=== Section Start ===

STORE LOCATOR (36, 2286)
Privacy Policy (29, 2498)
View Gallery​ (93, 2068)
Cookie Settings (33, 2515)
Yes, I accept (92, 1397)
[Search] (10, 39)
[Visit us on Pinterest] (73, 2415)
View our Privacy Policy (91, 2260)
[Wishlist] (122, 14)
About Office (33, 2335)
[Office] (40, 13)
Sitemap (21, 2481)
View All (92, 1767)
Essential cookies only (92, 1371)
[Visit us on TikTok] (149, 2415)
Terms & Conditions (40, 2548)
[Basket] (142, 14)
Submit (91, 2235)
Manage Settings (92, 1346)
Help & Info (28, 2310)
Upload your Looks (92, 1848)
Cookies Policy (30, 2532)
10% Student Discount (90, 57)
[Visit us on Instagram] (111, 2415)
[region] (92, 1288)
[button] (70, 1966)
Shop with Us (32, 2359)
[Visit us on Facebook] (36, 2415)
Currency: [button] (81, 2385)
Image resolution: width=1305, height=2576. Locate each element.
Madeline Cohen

=== Section End ===
=== Section Start ===

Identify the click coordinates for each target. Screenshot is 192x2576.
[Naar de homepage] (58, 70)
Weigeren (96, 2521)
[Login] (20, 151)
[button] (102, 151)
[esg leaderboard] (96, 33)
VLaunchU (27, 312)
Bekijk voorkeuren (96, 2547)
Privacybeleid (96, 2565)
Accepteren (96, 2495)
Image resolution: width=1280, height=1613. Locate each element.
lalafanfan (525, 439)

=== Section End ===
=== Section Start ===

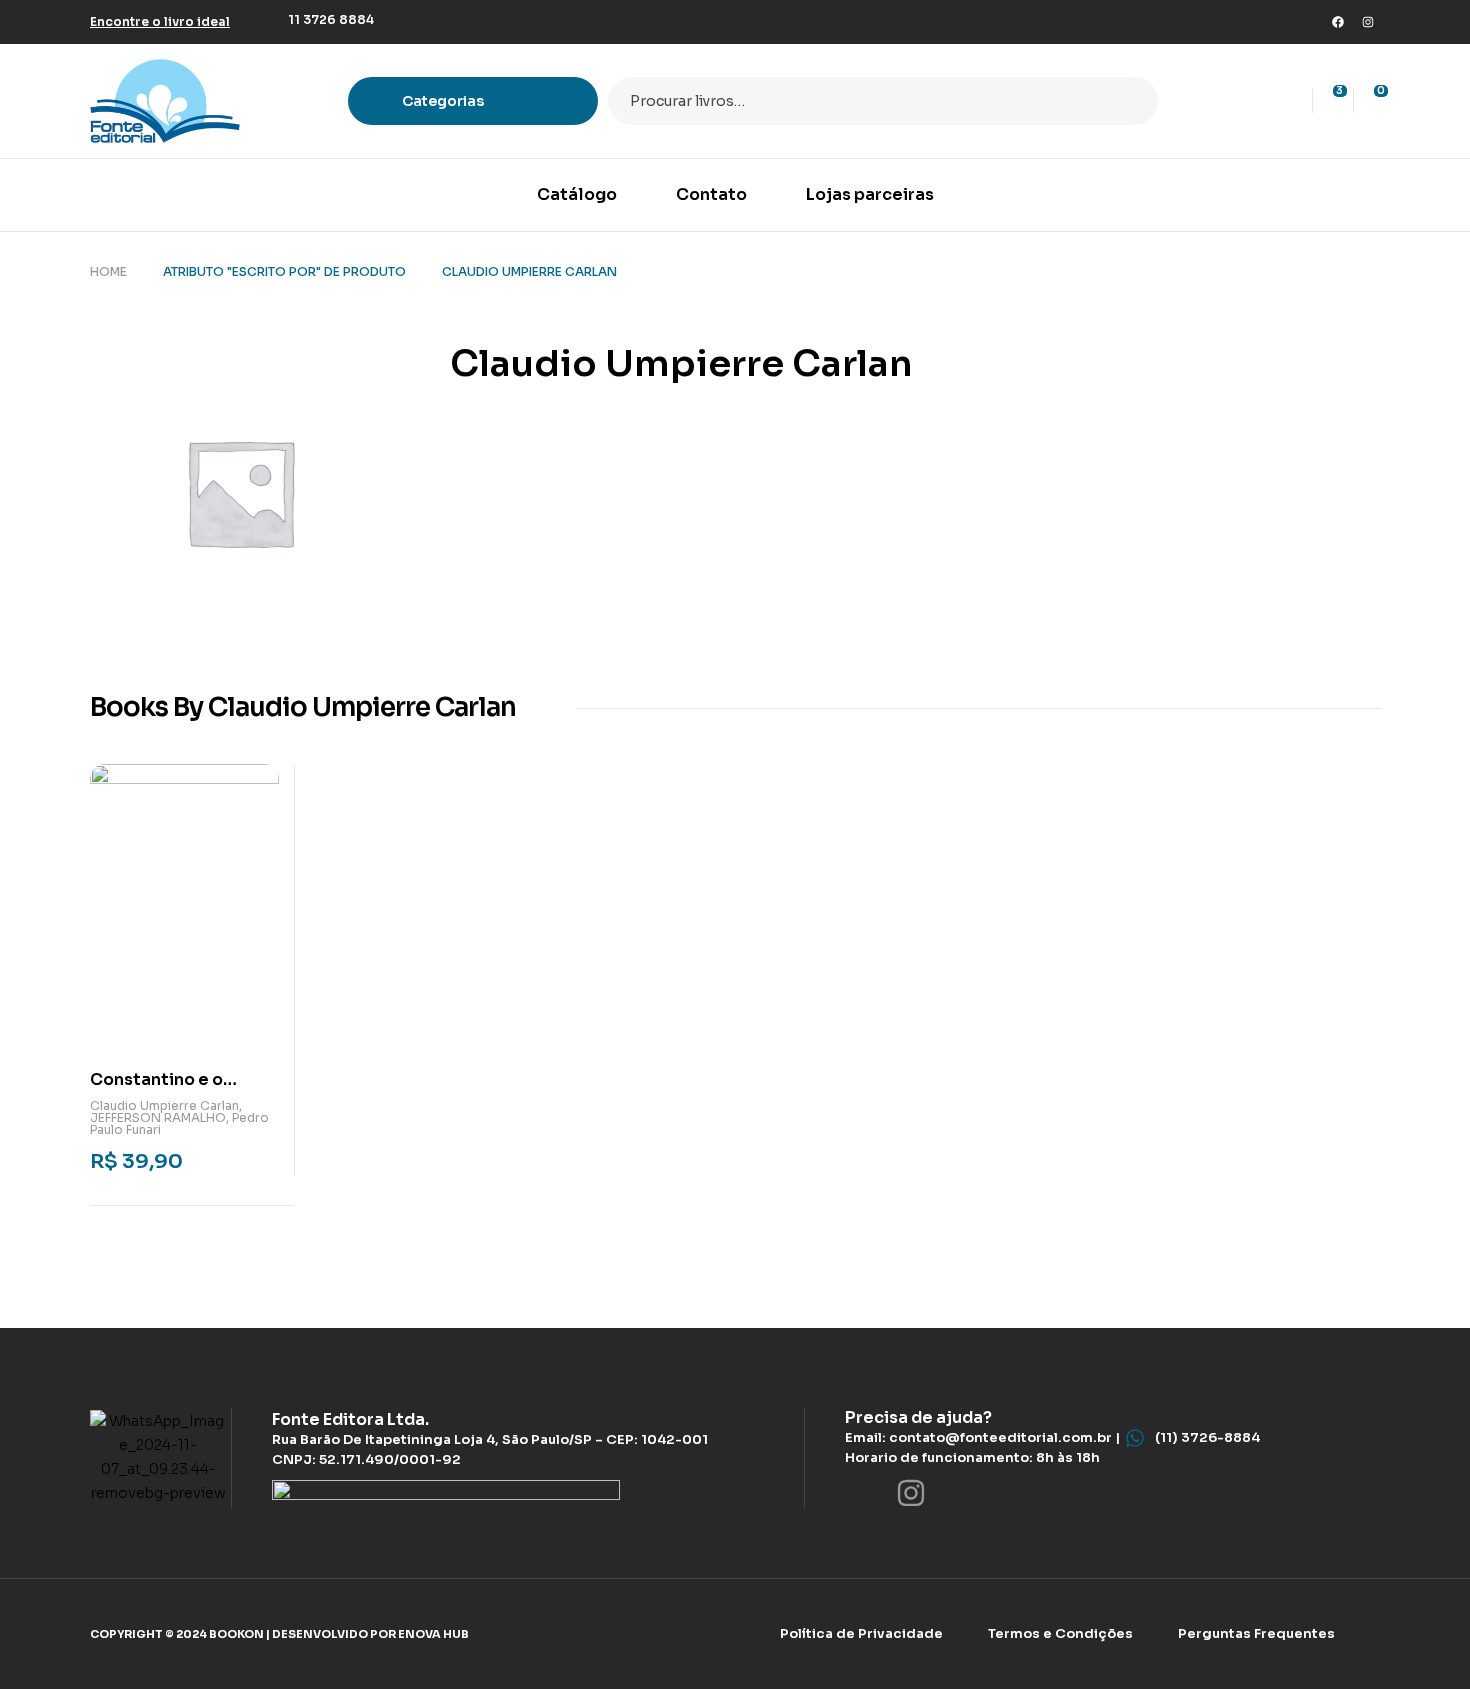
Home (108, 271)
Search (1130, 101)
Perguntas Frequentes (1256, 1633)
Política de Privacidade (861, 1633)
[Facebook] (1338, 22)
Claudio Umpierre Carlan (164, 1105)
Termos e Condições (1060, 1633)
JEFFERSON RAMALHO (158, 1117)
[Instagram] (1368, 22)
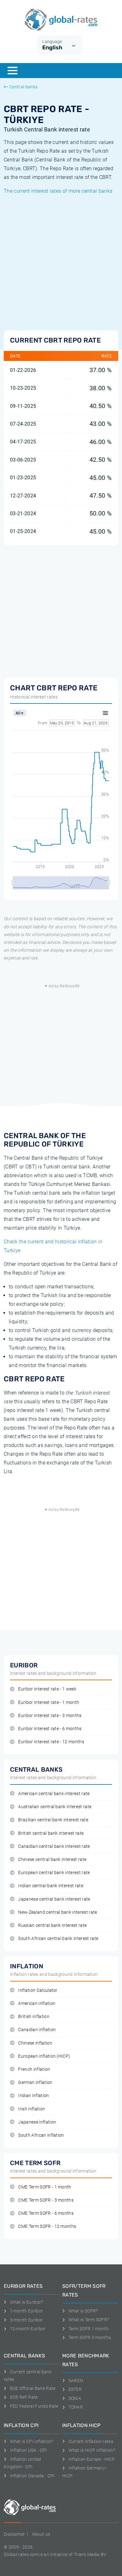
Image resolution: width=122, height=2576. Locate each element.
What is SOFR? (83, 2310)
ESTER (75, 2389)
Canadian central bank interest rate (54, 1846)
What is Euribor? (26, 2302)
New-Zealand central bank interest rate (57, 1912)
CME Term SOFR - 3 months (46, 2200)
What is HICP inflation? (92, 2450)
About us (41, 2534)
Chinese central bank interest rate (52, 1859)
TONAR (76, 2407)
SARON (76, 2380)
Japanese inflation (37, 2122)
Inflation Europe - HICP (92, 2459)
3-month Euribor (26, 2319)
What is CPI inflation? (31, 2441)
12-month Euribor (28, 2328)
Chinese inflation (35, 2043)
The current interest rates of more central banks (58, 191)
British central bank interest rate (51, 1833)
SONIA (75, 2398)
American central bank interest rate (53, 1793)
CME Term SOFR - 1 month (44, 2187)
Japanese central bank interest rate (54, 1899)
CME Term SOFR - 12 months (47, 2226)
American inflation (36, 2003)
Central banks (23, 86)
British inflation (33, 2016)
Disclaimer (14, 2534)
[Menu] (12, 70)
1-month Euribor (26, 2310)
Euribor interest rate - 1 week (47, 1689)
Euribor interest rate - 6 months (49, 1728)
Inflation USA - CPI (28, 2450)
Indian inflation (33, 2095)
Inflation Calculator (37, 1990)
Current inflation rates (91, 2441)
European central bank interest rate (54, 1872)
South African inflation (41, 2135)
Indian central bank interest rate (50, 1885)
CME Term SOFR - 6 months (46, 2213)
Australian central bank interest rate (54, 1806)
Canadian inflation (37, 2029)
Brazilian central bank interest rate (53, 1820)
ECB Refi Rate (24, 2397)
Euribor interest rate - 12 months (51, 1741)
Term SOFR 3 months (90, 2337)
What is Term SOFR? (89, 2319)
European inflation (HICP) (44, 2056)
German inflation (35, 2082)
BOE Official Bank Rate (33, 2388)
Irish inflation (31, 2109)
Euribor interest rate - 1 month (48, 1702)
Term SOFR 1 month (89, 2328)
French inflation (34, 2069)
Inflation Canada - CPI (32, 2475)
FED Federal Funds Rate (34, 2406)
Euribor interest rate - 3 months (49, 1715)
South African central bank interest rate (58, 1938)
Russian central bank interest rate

=== Section End ===

> INSTRUCTIONS FOR THE TASK
Would you copy out exactly the lines above that start at the one containing "Indian central bank interest rate (50, 1885)" and end at the one containing "European inflation (HICP) (44, 2056)", inclusive?

> TASK ANSWER
Indian central bank interest rate (50, 1885)
CME Term SOFR - 6 months (46, 2213)
Australian central bank interest rate (54, 1806)
Canadian inflation (37, 2029)
Brazilian central bank interest rate (53, 1820)
ECB Refi Rate (24, 2397)
Euribor interest rate - 12 months (51, 1741)
Term SOFR 3 months (90, 2337)
What is Term SOFR? (89, 2319)
European inflation (HICP) (44, 2056)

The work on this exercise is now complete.